What you need to do ▸ The lines from the start of the data through the line with "[Facebook] (344, 2386)" are to be returned verbatim; all later lines are to be omitted.

Source data ▸

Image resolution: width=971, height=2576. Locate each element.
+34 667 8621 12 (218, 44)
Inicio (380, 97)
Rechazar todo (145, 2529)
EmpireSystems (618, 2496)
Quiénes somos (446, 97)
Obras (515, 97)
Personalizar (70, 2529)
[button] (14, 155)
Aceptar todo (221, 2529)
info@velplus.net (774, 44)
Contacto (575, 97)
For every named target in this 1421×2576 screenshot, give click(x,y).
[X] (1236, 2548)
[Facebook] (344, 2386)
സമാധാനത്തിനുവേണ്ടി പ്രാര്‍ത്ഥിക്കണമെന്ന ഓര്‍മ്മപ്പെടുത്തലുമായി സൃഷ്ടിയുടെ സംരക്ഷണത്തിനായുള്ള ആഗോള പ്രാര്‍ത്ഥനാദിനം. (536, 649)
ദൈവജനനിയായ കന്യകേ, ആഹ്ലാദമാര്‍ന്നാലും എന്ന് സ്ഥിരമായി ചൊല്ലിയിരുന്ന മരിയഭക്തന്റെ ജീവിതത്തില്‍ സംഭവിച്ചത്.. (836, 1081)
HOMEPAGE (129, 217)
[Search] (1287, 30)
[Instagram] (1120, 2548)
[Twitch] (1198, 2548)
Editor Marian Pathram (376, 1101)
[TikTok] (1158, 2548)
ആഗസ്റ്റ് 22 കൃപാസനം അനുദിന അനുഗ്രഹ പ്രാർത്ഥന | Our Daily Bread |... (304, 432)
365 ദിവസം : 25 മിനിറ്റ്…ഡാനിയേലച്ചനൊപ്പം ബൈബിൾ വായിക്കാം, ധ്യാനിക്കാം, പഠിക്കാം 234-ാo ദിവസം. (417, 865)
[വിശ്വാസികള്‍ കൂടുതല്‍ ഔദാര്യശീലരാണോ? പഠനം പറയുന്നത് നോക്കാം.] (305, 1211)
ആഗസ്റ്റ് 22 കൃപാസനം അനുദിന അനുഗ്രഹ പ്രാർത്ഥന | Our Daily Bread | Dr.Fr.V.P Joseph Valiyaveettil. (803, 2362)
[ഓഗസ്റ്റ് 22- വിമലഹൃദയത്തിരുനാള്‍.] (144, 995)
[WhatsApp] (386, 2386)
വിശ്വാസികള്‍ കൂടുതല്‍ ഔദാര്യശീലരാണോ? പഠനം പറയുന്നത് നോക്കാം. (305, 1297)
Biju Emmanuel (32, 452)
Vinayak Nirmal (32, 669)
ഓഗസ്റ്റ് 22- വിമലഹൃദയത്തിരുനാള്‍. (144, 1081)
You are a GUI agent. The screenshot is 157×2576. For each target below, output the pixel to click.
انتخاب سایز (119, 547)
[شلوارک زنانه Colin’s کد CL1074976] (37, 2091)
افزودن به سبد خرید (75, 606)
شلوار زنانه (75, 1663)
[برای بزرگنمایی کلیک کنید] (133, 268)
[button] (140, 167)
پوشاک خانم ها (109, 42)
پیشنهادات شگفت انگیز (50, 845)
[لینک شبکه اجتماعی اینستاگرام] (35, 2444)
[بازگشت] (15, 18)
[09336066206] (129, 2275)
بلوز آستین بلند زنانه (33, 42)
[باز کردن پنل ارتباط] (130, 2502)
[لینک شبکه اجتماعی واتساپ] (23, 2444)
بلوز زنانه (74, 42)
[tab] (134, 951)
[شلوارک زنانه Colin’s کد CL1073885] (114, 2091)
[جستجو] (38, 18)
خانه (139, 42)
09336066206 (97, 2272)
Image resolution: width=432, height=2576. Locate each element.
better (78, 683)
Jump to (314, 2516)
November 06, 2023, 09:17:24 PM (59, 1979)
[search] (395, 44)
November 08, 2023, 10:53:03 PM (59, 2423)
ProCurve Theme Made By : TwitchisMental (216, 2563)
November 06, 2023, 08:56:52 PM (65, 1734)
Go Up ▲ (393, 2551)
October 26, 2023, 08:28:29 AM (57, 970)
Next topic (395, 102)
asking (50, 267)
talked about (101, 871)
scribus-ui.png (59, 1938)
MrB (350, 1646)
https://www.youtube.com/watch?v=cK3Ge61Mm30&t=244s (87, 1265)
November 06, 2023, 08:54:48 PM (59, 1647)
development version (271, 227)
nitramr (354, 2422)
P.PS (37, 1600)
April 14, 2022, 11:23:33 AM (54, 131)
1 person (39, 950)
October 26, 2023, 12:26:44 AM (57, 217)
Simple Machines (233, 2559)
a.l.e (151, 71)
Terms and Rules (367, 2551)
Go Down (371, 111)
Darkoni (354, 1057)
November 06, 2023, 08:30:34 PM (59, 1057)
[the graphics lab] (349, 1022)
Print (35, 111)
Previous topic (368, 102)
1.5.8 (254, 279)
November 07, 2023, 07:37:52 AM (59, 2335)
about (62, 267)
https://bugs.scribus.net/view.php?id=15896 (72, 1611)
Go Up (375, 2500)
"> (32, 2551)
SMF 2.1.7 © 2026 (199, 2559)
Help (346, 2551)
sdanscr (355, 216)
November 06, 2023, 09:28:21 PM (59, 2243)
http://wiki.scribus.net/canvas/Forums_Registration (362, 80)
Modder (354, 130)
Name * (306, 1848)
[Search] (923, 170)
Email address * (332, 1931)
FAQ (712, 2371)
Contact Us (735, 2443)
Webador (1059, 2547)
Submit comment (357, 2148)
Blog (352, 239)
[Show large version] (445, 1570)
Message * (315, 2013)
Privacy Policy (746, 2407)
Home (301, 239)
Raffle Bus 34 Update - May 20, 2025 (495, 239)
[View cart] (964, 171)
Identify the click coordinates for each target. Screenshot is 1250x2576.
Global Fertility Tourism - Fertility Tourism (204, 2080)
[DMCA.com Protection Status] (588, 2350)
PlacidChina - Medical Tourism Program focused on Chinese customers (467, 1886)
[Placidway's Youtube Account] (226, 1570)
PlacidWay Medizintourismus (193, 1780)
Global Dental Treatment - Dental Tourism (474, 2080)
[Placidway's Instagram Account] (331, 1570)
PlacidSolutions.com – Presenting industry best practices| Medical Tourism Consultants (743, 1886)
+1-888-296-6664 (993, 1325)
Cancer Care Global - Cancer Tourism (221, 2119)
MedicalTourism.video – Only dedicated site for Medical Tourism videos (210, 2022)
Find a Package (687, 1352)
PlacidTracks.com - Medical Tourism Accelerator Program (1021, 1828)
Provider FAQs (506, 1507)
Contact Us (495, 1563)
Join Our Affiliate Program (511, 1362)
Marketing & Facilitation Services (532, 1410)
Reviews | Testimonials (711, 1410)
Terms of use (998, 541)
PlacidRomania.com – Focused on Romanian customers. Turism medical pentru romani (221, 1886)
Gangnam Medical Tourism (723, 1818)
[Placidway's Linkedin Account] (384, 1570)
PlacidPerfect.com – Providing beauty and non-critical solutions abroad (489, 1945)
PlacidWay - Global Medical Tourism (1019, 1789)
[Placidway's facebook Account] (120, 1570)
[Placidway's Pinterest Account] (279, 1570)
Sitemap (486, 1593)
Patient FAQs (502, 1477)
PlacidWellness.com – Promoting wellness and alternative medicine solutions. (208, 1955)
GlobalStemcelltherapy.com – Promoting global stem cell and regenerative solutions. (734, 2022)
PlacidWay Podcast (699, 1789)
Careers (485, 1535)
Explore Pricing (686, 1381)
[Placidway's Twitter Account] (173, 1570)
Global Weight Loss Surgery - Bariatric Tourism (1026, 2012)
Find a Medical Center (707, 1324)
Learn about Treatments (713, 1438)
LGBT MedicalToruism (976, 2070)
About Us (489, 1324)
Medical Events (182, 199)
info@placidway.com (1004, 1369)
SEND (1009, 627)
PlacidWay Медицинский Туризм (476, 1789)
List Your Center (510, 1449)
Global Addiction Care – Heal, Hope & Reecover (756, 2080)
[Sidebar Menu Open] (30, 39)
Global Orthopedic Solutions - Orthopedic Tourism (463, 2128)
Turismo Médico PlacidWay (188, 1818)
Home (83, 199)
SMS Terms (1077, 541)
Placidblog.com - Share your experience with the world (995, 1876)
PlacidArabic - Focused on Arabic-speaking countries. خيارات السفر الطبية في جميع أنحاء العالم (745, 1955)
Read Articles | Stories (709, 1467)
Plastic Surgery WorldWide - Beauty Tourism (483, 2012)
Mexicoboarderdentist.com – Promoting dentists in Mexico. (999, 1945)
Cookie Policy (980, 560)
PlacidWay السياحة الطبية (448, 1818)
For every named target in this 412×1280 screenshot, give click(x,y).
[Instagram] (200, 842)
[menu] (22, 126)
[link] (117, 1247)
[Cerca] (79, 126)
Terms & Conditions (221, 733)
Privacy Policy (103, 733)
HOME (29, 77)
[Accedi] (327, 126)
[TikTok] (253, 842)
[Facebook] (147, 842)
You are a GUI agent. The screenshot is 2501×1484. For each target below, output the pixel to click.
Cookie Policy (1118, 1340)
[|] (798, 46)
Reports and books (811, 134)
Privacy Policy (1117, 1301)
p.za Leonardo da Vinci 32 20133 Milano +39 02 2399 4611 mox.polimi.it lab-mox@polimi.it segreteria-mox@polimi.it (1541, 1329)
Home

Solution for this exercise ▸
Image resolution: width=971, height=2576. Locate each element.
+34 667 8621 12 (218, 44)
Inicio (380, 97)
Rechazar todo (145, 2529)
EmpireSystems (618, 2496)
Quiénes somos (446, 97)
Obras (515, 97)
Personalizar (70, 2529)
[button] (14, 155)
Aceptar todo (221, 2529)
info@velplus.net (774, 44)
Contacto (575, 97)
For every named target in this 1421×2576 screenshot, give click(x,y).
[X] (1236, 2548)
[Facebook] (344, 2386)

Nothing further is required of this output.